=== Exercise brief ===
Please transcribe the listing below exactly, but only from the line containing "The image size is (1024, 683)." through its last line.
○ ○ ○
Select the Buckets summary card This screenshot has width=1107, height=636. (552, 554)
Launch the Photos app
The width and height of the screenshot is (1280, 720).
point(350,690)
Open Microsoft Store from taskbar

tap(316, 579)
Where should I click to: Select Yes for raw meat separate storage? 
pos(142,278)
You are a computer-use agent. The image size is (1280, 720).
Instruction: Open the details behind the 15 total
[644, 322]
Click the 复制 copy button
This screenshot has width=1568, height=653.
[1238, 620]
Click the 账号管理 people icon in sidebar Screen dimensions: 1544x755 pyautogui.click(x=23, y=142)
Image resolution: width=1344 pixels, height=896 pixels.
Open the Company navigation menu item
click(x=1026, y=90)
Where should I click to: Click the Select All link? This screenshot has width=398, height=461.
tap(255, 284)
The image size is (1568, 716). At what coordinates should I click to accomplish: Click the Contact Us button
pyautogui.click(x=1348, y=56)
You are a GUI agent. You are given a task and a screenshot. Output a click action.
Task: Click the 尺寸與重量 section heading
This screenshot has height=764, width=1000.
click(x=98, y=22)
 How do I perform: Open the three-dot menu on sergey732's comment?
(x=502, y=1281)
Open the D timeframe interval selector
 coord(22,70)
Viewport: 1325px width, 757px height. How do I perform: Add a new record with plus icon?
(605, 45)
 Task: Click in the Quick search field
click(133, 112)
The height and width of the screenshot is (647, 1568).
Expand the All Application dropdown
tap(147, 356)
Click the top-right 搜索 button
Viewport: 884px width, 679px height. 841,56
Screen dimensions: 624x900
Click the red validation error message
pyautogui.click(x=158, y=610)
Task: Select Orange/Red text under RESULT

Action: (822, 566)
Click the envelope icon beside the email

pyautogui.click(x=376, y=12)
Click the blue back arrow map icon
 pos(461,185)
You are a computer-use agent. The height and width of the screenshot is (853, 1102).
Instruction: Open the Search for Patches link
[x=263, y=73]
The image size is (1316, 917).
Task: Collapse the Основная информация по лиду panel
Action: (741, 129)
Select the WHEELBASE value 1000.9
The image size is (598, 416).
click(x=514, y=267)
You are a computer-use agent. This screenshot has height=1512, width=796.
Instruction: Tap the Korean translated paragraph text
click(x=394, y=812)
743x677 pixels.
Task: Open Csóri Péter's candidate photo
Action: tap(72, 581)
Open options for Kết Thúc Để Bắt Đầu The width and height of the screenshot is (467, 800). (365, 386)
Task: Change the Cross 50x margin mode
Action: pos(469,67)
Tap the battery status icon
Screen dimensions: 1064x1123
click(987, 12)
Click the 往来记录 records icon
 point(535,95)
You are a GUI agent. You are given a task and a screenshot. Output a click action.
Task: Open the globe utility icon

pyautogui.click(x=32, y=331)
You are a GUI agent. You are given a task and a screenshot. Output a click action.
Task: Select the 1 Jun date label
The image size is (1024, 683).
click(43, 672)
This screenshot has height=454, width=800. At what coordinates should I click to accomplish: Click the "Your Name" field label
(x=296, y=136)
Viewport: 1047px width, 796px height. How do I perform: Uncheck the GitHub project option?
○ ○ ○
=== Output of the task ===
The image size is (1024, 683).
click(43, 672)
This screenshot has height=454, width=800. At what coordinates should I click to accomplish: Click the "Your Name" field label
(x=296, y=136)
Viewport: 1047px width, 796px height. How do I perform: Uncheck the GitHub project option?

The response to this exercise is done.